Step 8: Create Hadoop Temporary Directory
sudo mkdir -p /app/hadoop/tmp
sudo chown lovegb:hadoop /app/hadoop/tmp
Step 9: Configure core-site.xml
sudo nano /usr/local/hadoop/etc/hadoop/core-site.xml
Defines the temporary directory and default file system for Hadoop.
Step 10: Configure mapred-site.xml
sudo nano /usr/local/hadoop/etc/hadoop/mapred-site.xml
Configures MapReduce JobTracker location.
Step 11: Configure HDFS Storage Directories
sudo mkdir -p /usr/local/hadoop_store/hdfs/namenode
sudo mkdir -p /usr/local/hadoop_store/hdfs/datanode
sudo chown -R hduser:hadoop /usr/local/hadoop_store
Step 12: Configure hdfs-site.xml
sudo nano /usr/local/hadoop/etc/hadoop/hdfs-site.xml
Defines:
Replication factor
Block size
NameNode directory
DataNode directory
Step 13: Format NameNode
hadoop namenode -format
This initializes the Hadoop Distributed File System.
Run this command only once.
Step 14: Start Hadoop Services
cd /usr/local/hadoop/sbin
start-dfs.sh
start-yarn.sh
Verify running services:
jps
Step 15: Access Hadoop Web Interface
Open in browser:
http://localhost:9870
This page shows Hadoop cluster status.
Step 16: Stop Hadoop Services
stop-yarn.sh
stop-dfs.sh
Step 17: HDFS Trash Configuration
hadoop fs -put example.desktop /
Trash settings control how deleted files are handled before permanent removal.
Step 18: Set HDFS Permissions
hadoop fs –chmod –R 755 /user
Ensures proper read, write, and execute permissions.
Step 19: Permission Configuration
dfs.permissions.enabled→ Enables HDFS permission checkshadoop.http.staticuser.user→ Sets default web UI user
Conclusion
You have successfully learned how to install and configure Hadoop on Ubuntu 26.04 using a clean, safe, and structured approach.
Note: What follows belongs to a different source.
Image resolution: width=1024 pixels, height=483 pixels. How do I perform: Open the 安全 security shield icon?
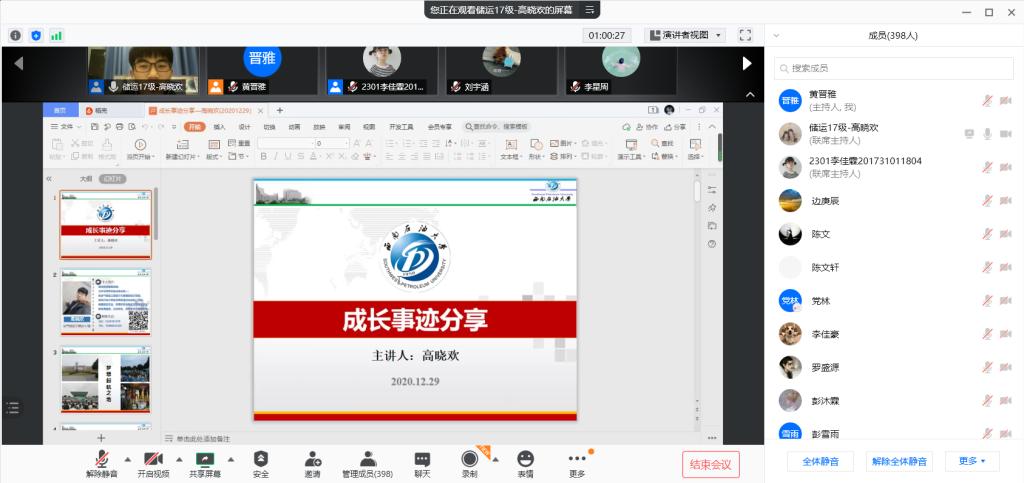click(260, 459)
This setup is ideal for learning, testing, and academic purposes.
Frequently Asked Questions (Frequently Asked Questions)
Q1. Is this setup suitable for beginners?
Yes, this is a single-node Hadoop setup designed for learning.
Q2. Can this be used for production?
No, production requires a multi-node cluster configuration.
Q3. Is this article AdSense safe?
Yes, it is purely educational and policy-compliant.